Thanks for your reply. I don't know what your complaint is about El Reg though. If you don't like Worstall, don't click on his articles. It's an IT site, so I don't know how he persuaded the editor to let him write about economics on here, but then he gets comments (and interesting discussions in them), so he obviously attracts readers. But were El Reg a newspaper, little of his stuff would appear in the news pages, as it's often comment, rather than news reporting.

However, I wouldn't call this an Op Ed piece. He's just talking about economics and stupidly expensive Apple watches. Saying that it's a Veblen good isn't "off economics", it's just economics. Like Giffen goods, it's one of those areas where price and demand don't relate in the normal way - but it's someting that's continually observed, so I guess someone wrote a paper, and got the credit for the "discovery". I don't see what's not to like about this piece. Or even what's controversial. More it's a look at this new thing, here's how it's seen in economic terms.

Anyway he works for the Adam Smith Institute. Which gives him some credibility, even if it suggests quite a lot about his economics and politics. He's also a kipper. But that's no reason not to take his economics seriously. It's a long time since I studied it, but I've not seen him make a mistake on El Reg, and he's made me think quite a lot. Obvoiusly there's an ongoing academic debate in economics, but he's quite good at telling you which view he's going with, who disagrees, what the mainstream view is (if there is one). And he's also unusually good at saying when he's giving his own opinion, and when he's using standard economics to make a point.

FWIW UKIP is not just about being anti-Euro and anti-EU. Those are handy fig leaves for some fairly reactionary ideas which Worstal's articles typify. A pox on all populists. And a pox on the mainstream for giving them air to breathe.

This however is unacceptable. I agree with you about a pox on populists. But giving them air to breath is a fundamental freedom of our political system. It's a fundamental right too. I would argue that it was the lack of space allowed for discussion on Europe that directly caused the rise of UKIP. And allowed them to continue in the unhealth 'anti-politics' platform they now use. The closing down of debate on immigration, the euro and the like damaged our political discourse, and led more people to look to to the extremes, as the mainstream media (and some politicians) shouted them down.

→ **GIVEN INFORMATION**:
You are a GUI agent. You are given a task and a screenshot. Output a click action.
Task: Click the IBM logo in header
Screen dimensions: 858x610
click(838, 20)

→ **TASK INSTRUCTIONS**:
Continue the comment thread about Worstall's economics articles on El Reg, picking up after its final sentence.

→ **EXPECTED ANSWER**:
Look at the eurozone debate in Southern europe. Because there's a media and political consensus on staying in, no matter the damage it's inflicting, voters are starting to move to the extremes. So you get Syriza and Podemos, who can play the populist card, because they've never had to make the comopromised required to govern. And look how well it's worked out so-far for Syriza, as they've run their impossible election pledges into the brick wall of reality. To be fair, I think Syriza may have been willing to make a reasonable compromise, but it looks like the rest of the eurozone aren't. And also, Syriza didn't tell it how it really is to the voters.

UKIP is a mess. According to the polls there are quite a few ex Lib Dem supporters who now say they'll vote UKIP! So they've moved from a pro-EU, pro-Euro socially liberal party, to one that isn't. They're probably the flipside of the coin to the voters who say they're going Green, as Labour aren't left enough. But I guess that's as much an anti-politics, "bollocks to the lot of you", vote.

Obviously UKIP started as a single-issue party. But they've gained support and members from everywhere, which makes it very hard for them to come to a consensus. How to you make a manifesto to please a libertarian free-marketeer like Worstall and an ex-Labour northern working class lefty/protectionist? Let alone the ex BNP lot, the older worried-about-social-change voters etc.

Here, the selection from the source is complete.